Pourquoi cette anecdote? Deux raisons  m’ont incité à la reprendre. D’abord, parce  qu’elle renvoie à la brûlante actualité du  moment, puisque voilà encore des activistes,  en l’occurrence rifains, qui sont  publiquement lynchés parce qu’ils seraient  séparatistes -quand on ne peut vous nier  votre marocanité, on vous accuse de vouloir  vous-même la rejeter. Ensuite, et ceci  explique finalement cela, parce qu’elle renseigne  sur le fait que malgré le passage  des ans et l’inauguration d’une nouvelle  ère depuis 1999 et l’accession au trône de  Mohammed VI, certains cercles du pouvoir  restent braqués dans les mêmes logiques  et les mêmes méthodes comme l’ancien  porte-parole du Palais royal, Hassan Aourid,  le critique dans l’interview qu’il nous a  accordée.

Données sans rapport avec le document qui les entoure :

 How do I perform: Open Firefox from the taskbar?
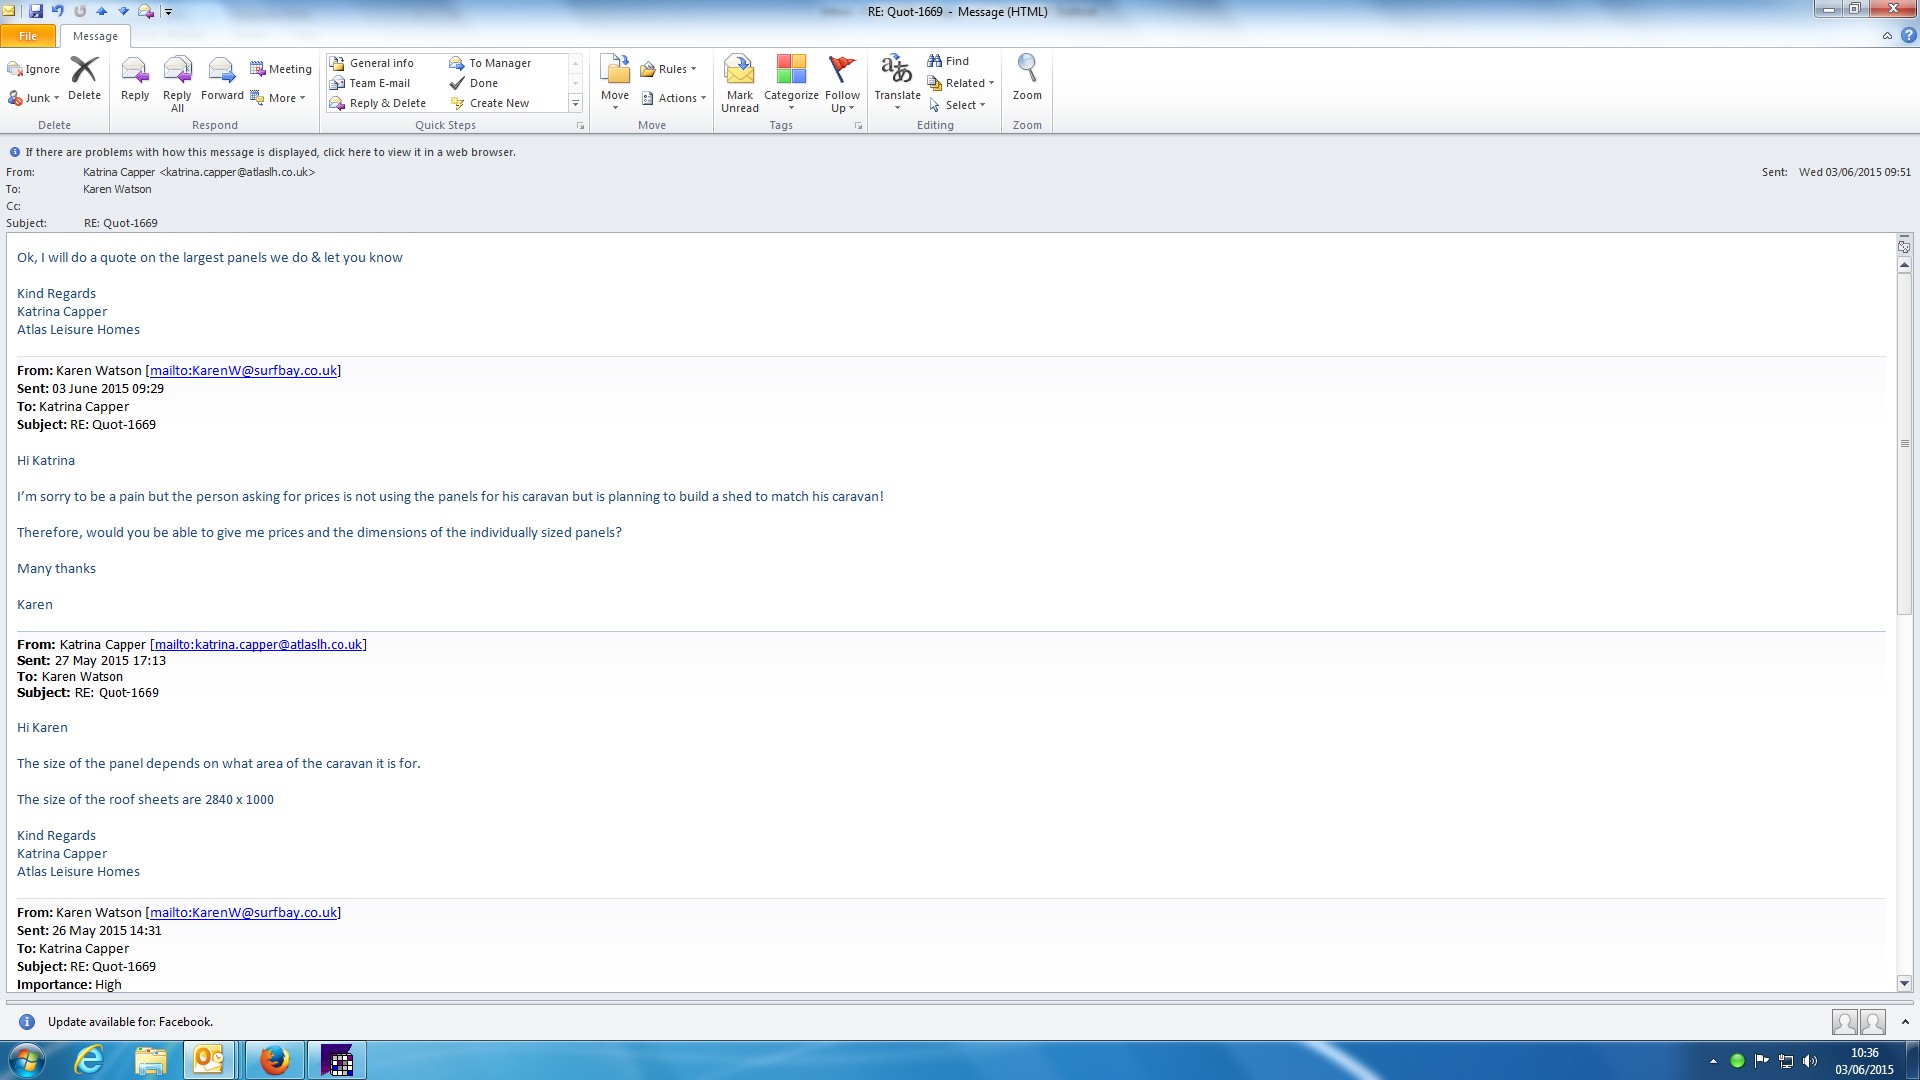(273, 1060)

En tant que Rifain, j’ai sans doute vécu  les événements de la ville d’Al Hoceima  un peu trop passionnément. Bien que mes  grands-parents aient quitté le Rif depuis la  fameuse année de la faim qu’évoque notamment  l’écrivain Mohamed Choukri dans  son roman le Pain nu, je me suis toujours  identifié à la région. Quand les occasions  se sont d’ailleurs présentées, je n’ai jamais  manqué de m’y rendre, et j’ai pu de visu  constater la marginalisation dont fait l’objet  la population locale et qu’à juste titre  conteste la Mouvance populaire rifaine. En  même temps, je garde le souvenir d’une  population patriote et qui, au péril de sa  vie, a souventes fois au cours de l’histoire  pris les armes pour défendre son pays.  Ceci pour dire que j’ai été profondément  navré par les délires gouvernementaux à  propos de velléités séparatistes de la part  des Rifains.

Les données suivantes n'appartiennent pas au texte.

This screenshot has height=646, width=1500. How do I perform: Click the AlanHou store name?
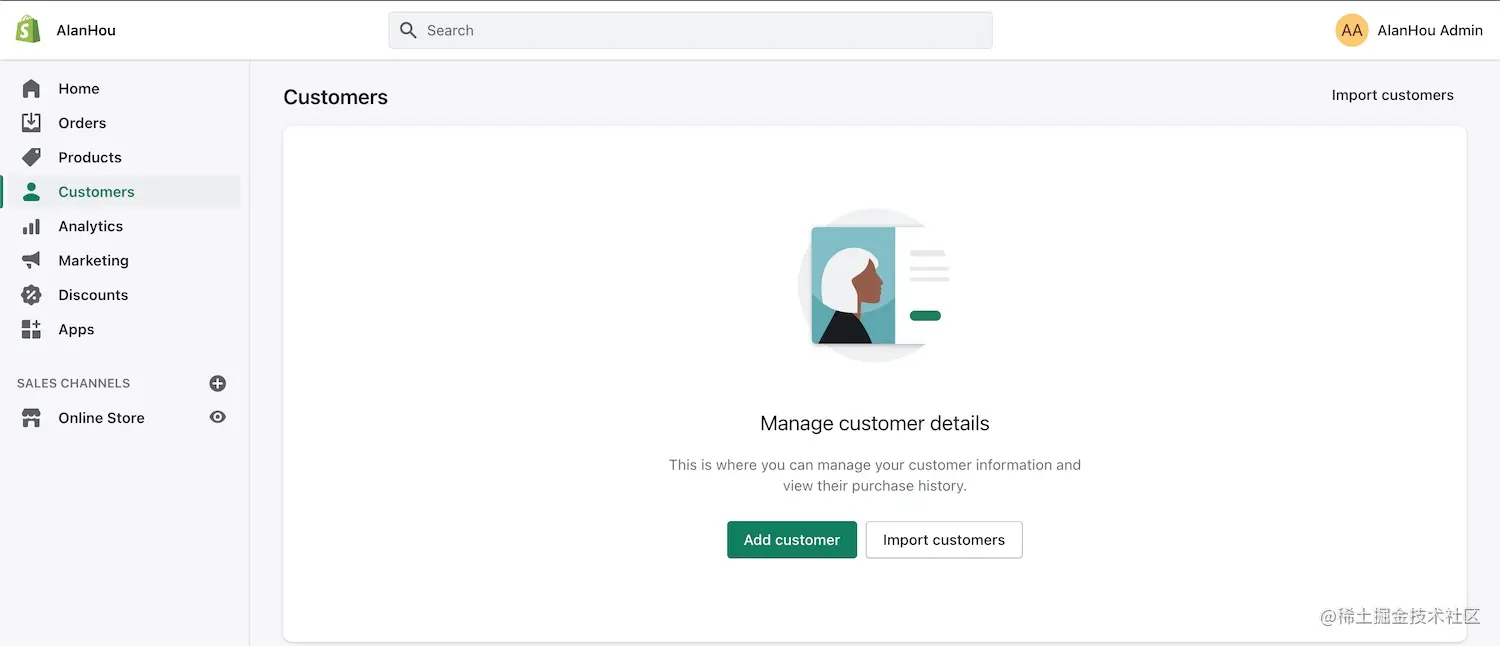[x=85, y=30]
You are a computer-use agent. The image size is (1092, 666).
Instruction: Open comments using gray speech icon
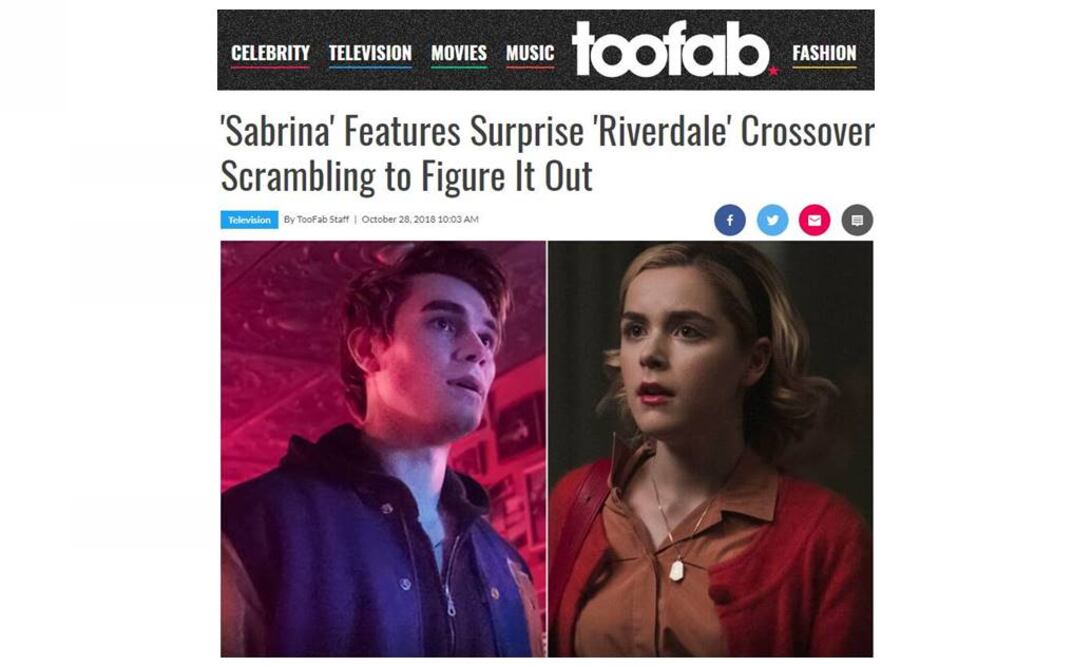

«Le jour où le crime se pare des dépouilles  de l’innocence, par un curieux renversement  qui est propre à notre temps, c’est  l’innocence qui est sommée de fournir ses  justifications», écrivait, dans son essai  L’Homme révolté, l’écrivain Albert Camus.  A cet égard et contrairement aux comités  de la Mouvance populaire rifaine, je pense  qu’il est inutile de se justifier sur ses véritables  intentions. Les côtes rifaines sont  là pour témoigner des épopées des pirates  Ibaqoyen pour contrer l’impérialisme espagnol.  Anoual, non loin d’Al Hoceima, du  sacrifice des hommes de l’émir guérillero  Mohamed ben Abdelkrim El Khattabi pour  la mère patrie. Plus au sud, Aknoul, de l’engagement  rifain dans l’Armée de libération  nationale (ALN) face aux forces coloniales  du protectorat. Et j’en passerai encore.

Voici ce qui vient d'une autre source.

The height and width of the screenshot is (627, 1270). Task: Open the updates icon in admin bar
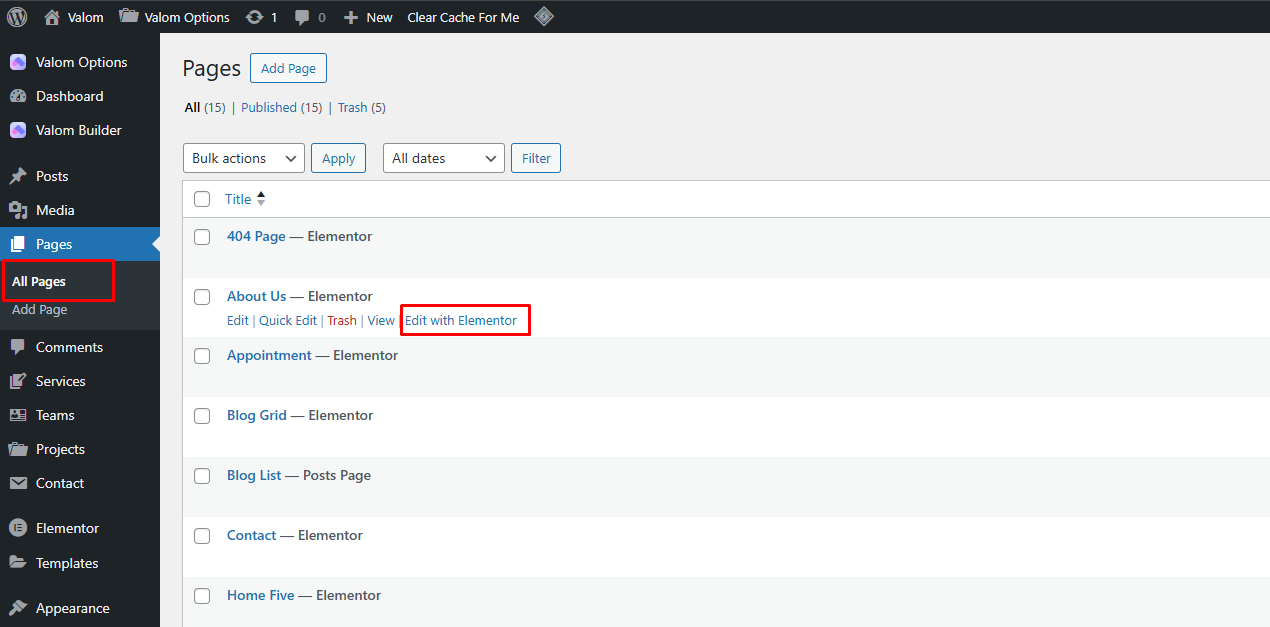click(x=254, y=17)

Au risque de paraître plus royaliste que le  Roi, je suis convaincu de la bonne volonté  de Mohammed VI de réconcilier les Rifains  avec l’État. Depuis 1999, il n’a jamais  manqué d’entourer le Rif de sa sollicitude,  et dans la mesure du possible, il a fait en  sorte de développer la région, à travers  notamment le programme “Al-Hoceïma,  phare de la mer Méditerranée”, pour ne  citer que l’ultime projet en cours. Certains  pôles de l’administration doivent cela dit  suivre.

Ce n’est, “definitely”, pas en arrêtant des  activistes et en les taxant de tous les  maux (de servir notamment des agendas  chiites, pour reprendre l’illuminé président  du Centre maghrébin pour les études sur  la sécurité et l’analyse des politiques, Abderrahim  Manar Slimi) que l’on va certainement  aider à panser les plaies.